Matthew Williams

Personal information
- Full name: Matthew Williams
- Born: June 28, 1990 (age 36) Bulawayo, Zimbabwe
- Relations: Collin Williams (father) Patricia McKillop (mother) Michael McKillop (step brother) Sean Williams (brother)

Domestic team information
- Matabeleland Tuskers
- Westerns cricket team

Career statistics
| Competition | FC | List A |
| Matches | 4 | 3 |
| Runs scored | 130 | 8 |
| Batting average | 21.66 | 4.00 |
| 100s/50s | 0/0 | 0/0 |
| Top score | 49* | 4 |
| Balls bowled | 120 | 24 |
| Wickets | 1 | 1 |
| Bowling average | 46.00 | 44.00 |
| 5 wickets in innings | 0 | 0 |
| 10 wickets in match | 0 | 0 |
| Best bowling | 1/14 | 1/26 |
| Catches/stumpings | 2/– | 1/– |
- Source: Cricinfo, 23 January 2018

= Matthew Williams (cricketer) =

Zimbabwean cricketer (born 1990)

Matthew Collin Lee Williams (born 28 June 1990) is a Zimbabwean former cricketer.
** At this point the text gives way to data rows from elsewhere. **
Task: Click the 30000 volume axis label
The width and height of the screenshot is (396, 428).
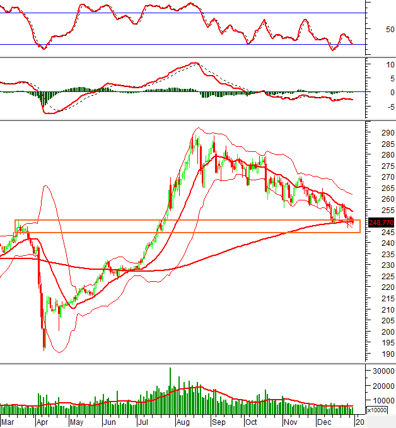Action: tap(382, 371)
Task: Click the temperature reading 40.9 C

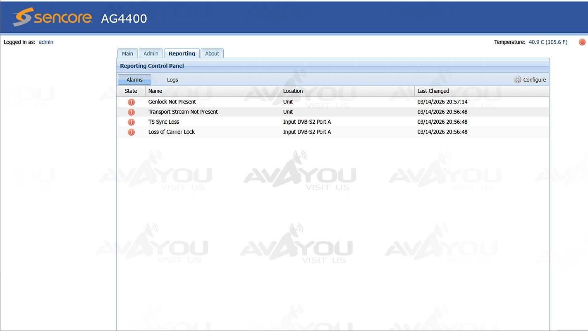Action: [548, 42]
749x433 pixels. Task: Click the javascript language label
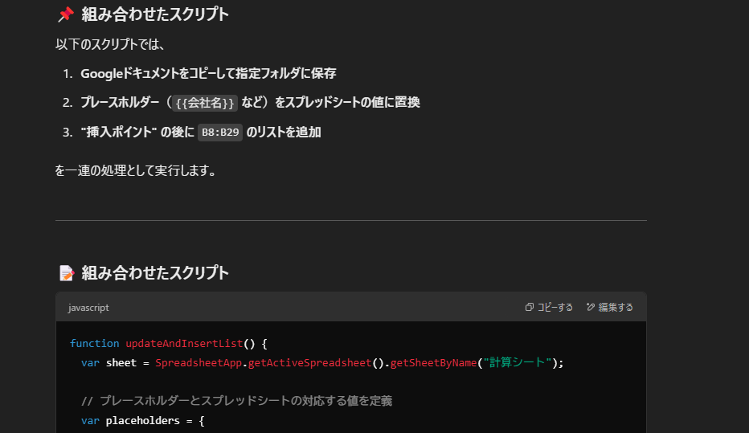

He played four first-class cricket matches and three List A cricket matches in his career for Matabeleland Tuskers and Westerns.

== Personal life ==
His father, Collin Williams was a Zimbabwean first-class cricketer and a former field hockey coach and his mother, Patricia McKillop is a Zimbabwean woman field hockey player who was also a key member of the Zimbabwean field hockey team which claimed gold medal at the 1980 Summer Olympics. Matthew's step brother, Michael McKillop is a Zimbabwean field hockey player and served as the captain of the national field hockey team who also played first-class cricket for Matabeleland. His elder brother, Sean Williams, has played international cricket for Zimbabwe since 2005 and has captained the team since 2019.